Current studies suggest that the patient with skip metastasis has a better survival rate, but the underlying mechanism is not clear. Benoit et al. believed that less group number of the positive mediastinal lymph nodes is a reasonable explain for better prognosis of skip metastasis (13); in other words, the duration of survival for the patients with skip metastasis depends on the group number of the positive N2 lymph nodes. N2 skip lymphatic metastasis may be an earlier stage of lymphatic metastasis in NSCLC and its significance is similar to Nl lymph node metastasis. In addition, some scholars proposed that dysregulation of gene expression associated with primary tumor is one of the most important factors influencing lymph node metastasis (20).
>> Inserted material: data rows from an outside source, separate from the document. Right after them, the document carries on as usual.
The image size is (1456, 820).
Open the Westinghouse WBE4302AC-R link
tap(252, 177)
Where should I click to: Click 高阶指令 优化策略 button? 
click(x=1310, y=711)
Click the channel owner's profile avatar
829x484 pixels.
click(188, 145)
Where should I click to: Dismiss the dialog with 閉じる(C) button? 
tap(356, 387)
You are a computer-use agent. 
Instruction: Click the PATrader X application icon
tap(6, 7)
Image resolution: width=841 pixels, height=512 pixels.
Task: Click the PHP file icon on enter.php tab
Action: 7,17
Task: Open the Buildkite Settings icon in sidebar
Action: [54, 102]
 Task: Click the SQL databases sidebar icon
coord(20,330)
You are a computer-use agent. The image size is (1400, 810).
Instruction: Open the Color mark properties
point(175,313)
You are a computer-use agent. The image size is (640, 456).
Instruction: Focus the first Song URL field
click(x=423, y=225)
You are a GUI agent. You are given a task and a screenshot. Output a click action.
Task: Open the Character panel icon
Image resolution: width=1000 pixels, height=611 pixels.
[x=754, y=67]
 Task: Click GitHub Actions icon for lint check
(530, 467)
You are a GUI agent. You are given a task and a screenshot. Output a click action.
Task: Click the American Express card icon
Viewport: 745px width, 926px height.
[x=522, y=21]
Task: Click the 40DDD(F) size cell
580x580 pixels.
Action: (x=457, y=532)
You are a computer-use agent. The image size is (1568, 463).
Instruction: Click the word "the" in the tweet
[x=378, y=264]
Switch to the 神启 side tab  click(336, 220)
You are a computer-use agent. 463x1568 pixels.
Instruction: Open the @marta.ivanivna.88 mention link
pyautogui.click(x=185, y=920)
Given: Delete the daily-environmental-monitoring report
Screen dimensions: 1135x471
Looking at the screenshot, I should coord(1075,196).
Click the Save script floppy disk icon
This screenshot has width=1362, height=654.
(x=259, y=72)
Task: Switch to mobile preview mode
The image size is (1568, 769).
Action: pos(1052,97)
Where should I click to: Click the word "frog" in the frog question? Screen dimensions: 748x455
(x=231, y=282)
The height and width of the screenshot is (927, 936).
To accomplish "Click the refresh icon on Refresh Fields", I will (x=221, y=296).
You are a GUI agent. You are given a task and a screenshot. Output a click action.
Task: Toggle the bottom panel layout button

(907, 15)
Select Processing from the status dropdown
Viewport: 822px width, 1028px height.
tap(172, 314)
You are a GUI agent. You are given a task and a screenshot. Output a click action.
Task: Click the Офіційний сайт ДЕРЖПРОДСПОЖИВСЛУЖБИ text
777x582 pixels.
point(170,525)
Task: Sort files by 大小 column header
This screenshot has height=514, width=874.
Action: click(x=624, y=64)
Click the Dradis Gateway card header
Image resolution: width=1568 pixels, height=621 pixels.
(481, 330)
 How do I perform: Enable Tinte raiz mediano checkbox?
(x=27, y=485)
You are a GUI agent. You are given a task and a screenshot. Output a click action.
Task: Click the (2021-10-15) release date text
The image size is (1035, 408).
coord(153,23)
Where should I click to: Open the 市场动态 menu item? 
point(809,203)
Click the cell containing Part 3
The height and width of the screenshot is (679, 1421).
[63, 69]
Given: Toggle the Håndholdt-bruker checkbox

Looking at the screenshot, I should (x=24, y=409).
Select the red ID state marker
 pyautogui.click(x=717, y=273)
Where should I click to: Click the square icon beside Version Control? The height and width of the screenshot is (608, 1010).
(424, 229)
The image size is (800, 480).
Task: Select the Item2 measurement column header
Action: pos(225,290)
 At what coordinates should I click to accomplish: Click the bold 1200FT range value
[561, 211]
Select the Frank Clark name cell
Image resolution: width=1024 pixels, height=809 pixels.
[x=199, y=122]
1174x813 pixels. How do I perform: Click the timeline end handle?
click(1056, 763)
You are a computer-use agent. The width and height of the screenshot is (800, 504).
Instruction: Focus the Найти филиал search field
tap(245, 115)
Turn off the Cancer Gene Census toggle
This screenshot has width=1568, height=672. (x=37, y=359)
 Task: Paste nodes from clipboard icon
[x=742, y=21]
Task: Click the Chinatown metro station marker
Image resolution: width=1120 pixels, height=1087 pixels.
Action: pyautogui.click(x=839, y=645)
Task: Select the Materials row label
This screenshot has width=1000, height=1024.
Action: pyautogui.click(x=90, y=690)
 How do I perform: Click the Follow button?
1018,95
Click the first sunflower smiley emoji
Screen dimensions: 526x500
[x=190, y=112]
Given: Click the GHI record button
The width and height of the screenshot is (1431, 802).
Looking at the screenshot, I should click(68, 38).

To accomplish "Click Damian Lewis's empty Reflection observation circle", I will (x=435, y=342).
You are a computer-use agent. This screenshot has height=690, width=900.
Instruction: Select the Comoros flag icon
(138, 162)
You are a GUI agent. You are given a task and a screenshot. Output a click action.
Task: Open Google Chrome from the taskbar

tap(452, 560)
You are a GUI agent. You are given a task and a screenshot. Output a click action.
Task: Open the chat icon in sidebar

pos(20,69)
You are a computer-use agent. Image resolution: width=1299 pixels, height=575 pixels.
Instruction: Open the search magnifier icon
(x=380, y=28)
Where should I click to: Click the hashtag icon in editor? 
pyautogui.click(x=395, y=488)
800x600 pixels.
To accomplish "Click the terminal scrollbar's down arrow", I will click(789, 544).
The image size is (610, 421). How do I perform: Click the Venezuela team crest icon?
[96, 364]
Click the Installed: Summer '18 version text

Prenzel et al. found that decreased expression of Bcl-2 and elevated expression of P21 were associated with N2 skip metastasis in lung cancer (21). Whether there are more aberrant biological changes in the cases with N2 skip metastasis positive than that in N2 skip metastasis negative cases is still unclear.

In conclusion, the rate of skip lymphatic metastasis increases in pN2-NSCLC patients, in accompany with an increased tumor size.

Acknowledgements

Disclosure: The authors declare no conflict of interest.